On the return trip from their supply run, Henry and Pete encounter a woman from the same hunting party as McCarthy. She is also delirious and infected with a parasite. After crashing their car, Henry leaves Pete with the woman and attempts to return to the cabin by foot. From there, his telepathic senses let him know that Pete is in trouble, Beaver is dead and Jonesy is no longer Jonesy. Mr. Gray, manipulating Jonesy's body, is attempting to leave the area. The aliens have attempted to infect Earth multiple times, beginning with the Roswell incident in 1947, but environmental factors have always stopped them, and the U.S. government has covered up the failed invasion attempts every time. With the infection of Jonesy, who can contain the alien within his mind and also spread the infection, Mr. Gray has become the perfect Typhoid Mary—and he knows it. Mr. Gray hijacks a truck transporting a spore-filled alien corpse while Jonesy, trapped inside a mental stronghold, is powerless to stop him.
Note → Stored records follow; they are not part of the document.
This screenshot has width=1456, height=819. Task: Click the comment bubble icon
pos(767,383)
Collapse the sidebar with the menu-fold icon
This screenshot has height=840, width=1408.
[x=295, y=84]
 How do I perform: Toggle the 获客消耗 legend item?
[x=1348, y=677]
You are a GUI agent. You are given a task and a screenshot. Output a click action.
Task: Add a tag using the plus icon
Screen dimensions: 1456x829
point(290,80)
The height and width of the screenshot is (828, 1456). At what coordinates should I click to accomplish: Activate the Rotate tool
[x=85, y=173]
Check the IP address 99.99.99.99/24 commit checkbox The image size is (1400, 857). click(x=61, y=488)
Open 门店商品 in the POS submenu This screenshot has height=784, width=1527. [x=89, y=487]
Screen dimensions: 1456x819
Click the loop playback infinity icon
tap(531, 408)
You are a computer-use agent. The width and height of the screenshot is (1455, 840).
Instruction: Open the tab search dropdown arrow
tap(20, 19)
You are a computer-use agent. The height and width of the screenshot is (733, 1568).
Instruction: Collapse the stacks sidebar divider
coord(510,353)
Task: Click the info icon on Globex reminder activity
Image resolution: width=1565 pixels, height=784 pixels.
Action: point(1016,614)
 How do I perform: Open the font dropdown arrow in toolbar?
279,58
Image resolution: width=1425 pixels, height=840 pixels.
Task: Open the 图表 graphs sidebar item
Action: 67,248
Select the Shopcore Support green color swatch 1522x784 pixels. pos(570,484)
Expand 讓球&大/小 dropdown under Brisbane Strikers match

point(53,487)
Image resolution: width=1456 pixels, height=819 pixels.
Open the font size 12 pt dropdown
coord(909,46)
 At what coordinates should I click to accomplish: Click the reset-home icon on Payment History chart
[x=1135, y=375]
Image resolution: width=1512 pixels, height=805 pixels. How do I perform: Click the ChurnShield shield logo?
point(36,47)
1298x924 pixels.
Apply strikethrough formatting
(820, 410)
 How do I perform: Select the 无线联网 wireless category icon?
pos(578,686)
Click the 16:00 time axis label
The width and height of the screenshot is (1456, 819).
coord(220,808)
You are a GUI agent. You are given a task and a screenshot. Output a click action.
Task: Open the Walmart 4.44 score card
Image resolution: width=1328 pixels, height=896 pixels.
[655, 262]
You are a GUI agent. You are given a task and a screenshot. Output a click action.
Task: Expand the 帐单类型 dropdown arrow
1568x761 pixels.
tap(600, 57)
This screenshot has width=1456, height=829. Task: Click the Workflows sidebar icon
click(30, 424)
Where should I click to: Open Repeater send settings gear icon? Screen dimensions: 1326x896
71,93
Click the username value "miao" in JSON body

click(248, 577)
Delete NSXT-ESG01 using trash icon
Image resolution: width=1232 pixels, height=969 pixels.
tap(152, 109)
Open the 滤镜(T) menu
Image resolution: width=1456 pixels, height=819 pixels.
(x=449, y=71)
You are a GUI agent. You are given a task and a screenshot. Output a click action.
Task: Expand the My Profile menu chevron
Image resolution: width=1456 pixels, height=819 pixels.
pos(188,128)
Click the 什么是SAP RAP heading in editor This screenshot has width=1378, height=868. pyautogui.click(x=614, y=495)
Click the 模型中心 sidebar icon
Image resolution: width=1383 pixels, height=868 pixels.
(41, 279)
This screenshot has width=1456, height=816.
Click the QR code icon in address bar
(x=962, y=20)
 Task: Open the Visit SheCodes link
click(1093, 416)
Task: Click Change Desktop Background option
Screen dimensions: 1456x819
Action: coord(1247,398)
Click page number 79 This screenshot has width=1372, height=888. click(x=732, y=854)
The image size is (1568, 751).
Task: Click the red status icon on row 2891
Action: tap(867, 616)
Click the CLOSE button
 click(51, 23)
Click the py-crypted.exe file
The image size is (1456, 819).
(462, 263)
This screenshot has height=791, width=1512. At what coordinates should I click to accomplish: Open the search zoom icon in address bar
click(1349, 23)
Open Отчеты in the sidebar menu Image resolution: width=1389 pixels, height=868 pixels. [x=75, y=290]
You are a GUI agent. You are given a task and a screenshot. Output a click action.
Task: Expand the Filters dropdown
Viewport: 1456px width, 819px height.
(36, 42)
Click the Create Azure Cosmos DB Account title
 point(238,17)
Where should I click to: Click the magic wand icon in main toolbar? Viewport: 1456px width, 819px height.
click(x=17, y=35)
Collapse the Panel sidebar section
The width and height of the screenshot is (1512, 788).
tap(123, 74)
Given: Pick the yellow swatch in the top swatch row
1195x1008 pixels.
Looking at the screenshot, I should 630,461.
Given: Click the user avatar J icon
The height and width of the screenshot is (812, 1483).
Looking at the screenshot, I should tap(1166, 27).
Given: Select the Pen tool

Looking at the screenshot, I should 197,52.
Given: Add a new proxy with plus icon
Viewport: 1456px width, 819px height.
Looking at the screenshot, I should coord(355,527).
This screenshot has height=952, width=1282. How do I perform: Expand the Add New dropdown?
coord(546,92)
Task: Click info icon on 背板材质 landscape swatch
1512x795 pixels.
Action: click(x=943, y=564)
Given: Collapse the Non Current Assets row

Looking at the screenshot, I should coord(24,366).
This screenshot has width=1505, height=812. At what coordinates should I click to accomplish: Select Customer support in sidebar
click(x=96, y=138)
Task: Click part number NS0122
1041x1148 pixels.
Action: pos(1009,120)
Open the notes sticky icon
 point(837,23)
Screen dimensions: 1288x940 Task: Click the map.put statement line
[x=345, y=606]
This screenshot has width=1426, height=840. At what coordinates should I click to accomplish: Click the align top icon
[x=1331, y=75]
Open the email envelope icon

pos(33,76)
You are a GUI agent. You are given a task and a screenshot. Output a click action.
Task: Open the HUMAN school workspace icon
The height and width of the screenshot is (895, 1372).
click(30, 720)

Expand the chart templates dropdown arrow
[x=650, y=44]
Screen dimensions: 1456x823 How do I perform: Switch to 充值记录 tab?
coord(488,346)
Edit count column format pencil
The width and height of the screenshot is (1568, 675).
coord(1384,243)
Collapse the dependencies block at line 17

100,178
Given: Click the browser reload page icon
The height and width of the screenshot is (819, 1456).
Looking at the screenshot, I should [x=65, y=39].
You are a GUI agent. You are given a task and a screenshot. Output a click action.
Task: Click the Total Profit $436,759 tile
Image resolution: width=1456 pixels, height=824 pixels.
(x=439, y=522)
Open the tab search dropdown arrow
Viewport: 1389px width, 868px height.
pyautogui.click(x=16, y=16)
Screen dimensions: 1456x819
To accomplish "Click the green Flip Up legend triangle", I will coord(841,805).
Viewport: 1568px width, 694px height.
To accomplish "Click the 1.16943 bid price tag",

It becomes up to Henry—by now a quarantined prisoner of the Army—to convince the military to go after Jonesy/Mr. Gray before it's too late. Jonesy himself, now a prisoner in his own mind, tries to help. Both of them are convinced that their old friend Duddits may be the key to saving the world. Using telepathic powers gained from the alien fungus, Henry alerts Army officer Owen Underhill of a plan by Kurtz to kill most of the Army personnel to maintain secrecy. The two stage an escape by telepathically inciting a riot among other prisoners, destroying the base in the process. As they flee, the pair is closely pursued by a vengeful Kurtz along with his subordinates Freddy and Perlmutter. Perlmutter is infected with a telepathic parasite and is being used to track Owen and Mr. Gray down, despite his personal reluctance and pain.

Owen and Henry follow Jonesy/Mr. Gray to Derry and along the way share their childhood memories, including a time when Duddits and his friends tracked down a missing girl. They unite with Duddits, who is very sick with leukemia. After a tear-filled goodbye with Duddits' mother, the trio use Duddits' powers to follow Jonesy/Mr. Gray southward to Quabbin Reservoir. Mr. Gray intends to infect the local water supply using a dog he has infected with the spores, giving it a parasite. Jonesy is able to slow down Mr. Gray's progress considerably by getting the presence to strongly crave bacon, which it eats raw after obtaining it from a convenience store. The uncooked meat greatly sickens Jonesy's body, giving the trio just enough time to catch up and confront Mr. Gray at the reservoir.

Using the last of his powers, Duddits helps Henry and Jonesy mentally overcome Mr. Gray as well as help Owen shoot the parasite that emerges from the dog. Duddits dies from the effort but has prevented Mr. Gray's plans. Kurtz and his men arrive, leaving the infected soldier in their vehicle. They ambush and fatally shoot Owen, but Kurtz is killed by Freddy, who fears that Kurtz will shoot him next. Freddy flees, returning to their vehicle, but is killed by the parasite that was growing inside the now-deceased Perlmutter's body. Exhausted and half-insane, Henry sets the vehicle on fire by shooting its gas tank, destroying the last of the alien presence on earth. He reunites with Jonesy, who passes out from exhaustion.

Months later, Jonesy and Henry reminisce about their time in an underground military compound where they were held following the events at the reservoir. It is revealed that Jonesy was immune to the alien fungus all along, and Mr. Gray was only able to take over his mind because he believed it could—the idea being caught as in a dreamcatcher.

== Reception ==
Kirkus Reviews described the novel as "[t]op suspense with a surreal climax you'd have to read twice." Publishers Weekly stated:The book has flaws, then, and each of them cries "runaway author." Is anyone editing King these days? [...] The genius shines through in any case, in the images and conceits that blind with brilliance, in the magnificent architecture, in the wide swaths of flat-out riveting reading and, most of all, in the wellsprings of emotions King taps as he plumbs the ties that bind his characters and, by extension, all of us to one another.